Quick-Reference: Best Tool by Task

Task Best Tool Why
Variational formulations (FEniCS UFL) Claude Code Understands weak forms, bilinear/linear forms, Sobolev spaces, and correct UFL expressions
OpenFOAM case setup Claude Code Generates correct dictionary syntax, scheme selection, turbulence model configuration
ANSYS APDL scripting Gemini CLI 1M context for APDL command reference, element type documentation, and macro syntax
Monte Carlo & UQ methods Claude Code Correct variance reduction techniques, convergence diagnostics, statistical analysis
Mesh generation (gmsh scripting) Claude Code Quality constraints, boundary layer specification, size field configuration
MPI parallel code Claude Code Non-blocking communication patterns, domain decomposition, deadlock avoidance
ParaView / VTK scripting Cursor Pro Indexes existing post-processing scripts, autocompletes VTK pipeline stages
Discrete event simulation (SimPy) Claude Code Correct process modeling, resource management, statistical analysis of outputs
Large solver codebase navigation Cursor Pro Indexes C++/Fortran solver code, OpenFOAM class hierarchies, deal.II template structures
Solver documentation lookup Gemini CLI Paste entire OpenFOAM/ANSYS docs into 1M context for precise API and keyword queries
AWS HPC infrastructure Amazon Q ParallelCluster config, FSx for Lustre, Batch job definitions, S3 for simulation data

What AI Tools Get Wrong About Simulation

  • Ignoring numerical stability: AI tools routinely generate explicit time-stepping schemes without CFL condition checks. A forward Euler discretization of the heat equation with dt = 0.1 and dx = 0.01 has a diffusion number of alpha * dt / dx2 = 100 * alpha, which is unstable for any physically meaningful thermal diffusivity. The solution will oscillate with exponentially growing amplitude and the tool will not warn you. Implicit schemes (backward Euler, Crank-Nicolson) are unconditionally stable but require solving a linear system at each time step — AI tools that generate explicit schemes are choosing the simpler implementation at the cost of correctness.
  • Wrong boundary condition types: Confusing Dirichlet (prescribed value), Neumann (prescribed gradient/flux), and Robin (mixed) boundary conditions changes the physics of the problem entirely. A Neumann condition of zero on a heat equation boundary means adiabatic (insulated) wall; a Dirichlet condition of zero means isothermal wall at reference temperature. In CFD, a no-slip wall requires zero velocity (Dirichlet on all velocity components) but typically a zero-gradient condition on pressure (Neumann). AI tools frequently apply the wrong type, producing solutions to a different physical problem than intended, with no error message to indicate the mistake.
  • Naive mesh generation: Generating uniform meshes where physics demands refinement.
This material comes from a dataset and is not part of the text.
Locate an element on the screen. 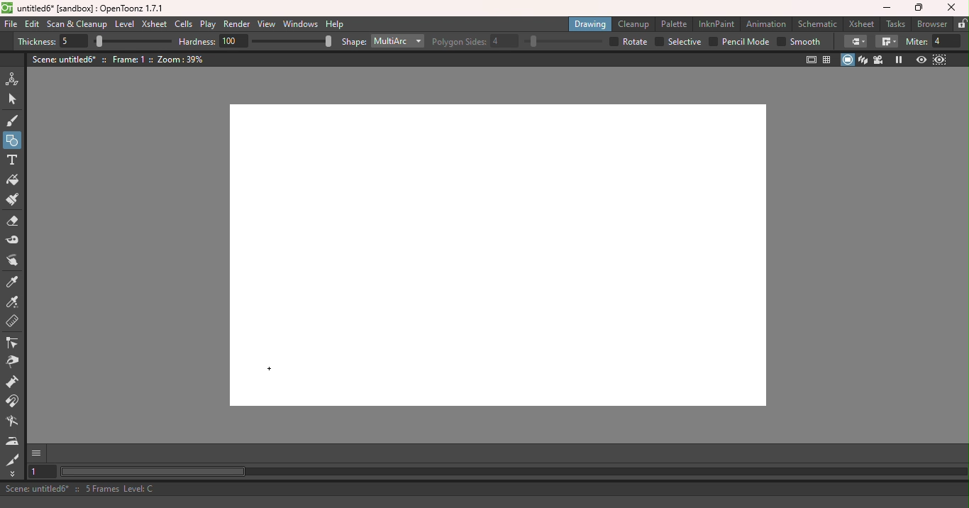 This screenshot has width=969, height=508. Iron tool is located at coordinates (13, 442).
Boundary layers in CFD require exponentially graded mesh spacing near walls (first cell at y+ less than 1, expansion ratio of 1.1-1.3). Stress concentrations at notches and crack tips require mesh refinement proportional to 1/sqrt(r) from the singularity. AI tools generate uniform grids because they are simpler to specify, producing solutions where the boundary layer is resolved by 2 cells instead of 20, and the resulting wall shear stress is wrong by a factor of 5.
  • Incorrect parallel decomposition: Generating MPI code that decomposes the domain without considering communication topology, load balance, or the ratio of computation to communication. A 1D slab decomposition of a 3D mesh across 1,000 ranks creates slabs that are one cell thick in the decomposition direction, meaning every cell is a boundary cell requiring halo exchange. The communication cost exceeds the computation cost, and the simulation runs slower on 1,000 cores than on 100. Proper decomposition uses graph partitioning (METIS) to minimize the cut surface while balancing cell counts.
  • Missing convergence checks: Generating solver loops without residual monitoring, without checking that iterative solvers have converged at each time step, and without mesh independence studies. A SIMPLE-based CFD solver that advances to the next time step when the pressure equation has not converged produces a velocity field that does not satisfy the continuity equation, accumulating mass conservation errors that corrupt the entire solution over time. AI tools generate the time-stepping loop but not the convergence checking infrastructure that makes the results meaningful.
  • Confusing steady-state and transient solvers: Applying a transient solver to a steady-state problem (wasteful — converging in pseudo-time when a Newton iteration would converge in 5 iterations) or applying a steady-state solver to an inherently transient problem (vortex shedding behind a cylinder has no steady-state solution above Re approximately 47). AI tools do not evaluate whether the physics is steady or unsteady; they generate whichever solver type they have seen more often in training data.
  • Wrong units or non-dimensionalization: Mixing SI and CGS units in the same simulation, or failing to non-dimensionalize when the problem involves quantities spanning many orders of magnitude. A structural FEA with Young’s modulus in Pa (1011) and lengths in mm produces a stiffness matrix with entries spanning 17 orders of magnitude, causing the linear solver to fail or produce inaccurate results due to floating-point roundoff. Non-dimensionalizing or using consistent unit systems (N-mm-MPa) avoids this. AI tools copy material property values from documentation without checking unit consistency with the mesh coordinate system.
  • Hallucinating solver parameters: Inventing OpenFOAM dictionary keywords that do not exist (turbulenceModel kOmegaSST2; instead of the correct RAS { model kOmegaSST; } structure), generating ANSYS APDL commands with wrong argument counts or types, and fabricating FEniCS function names from older API versions that do not exist in FEniCSx. OpenFOAM’s dictionary parser will sometimes silently ignore unknown keywords, meaning the simulation runs with default values instead of the intended settings — a silent error that produces wrong results with no diagnostic message.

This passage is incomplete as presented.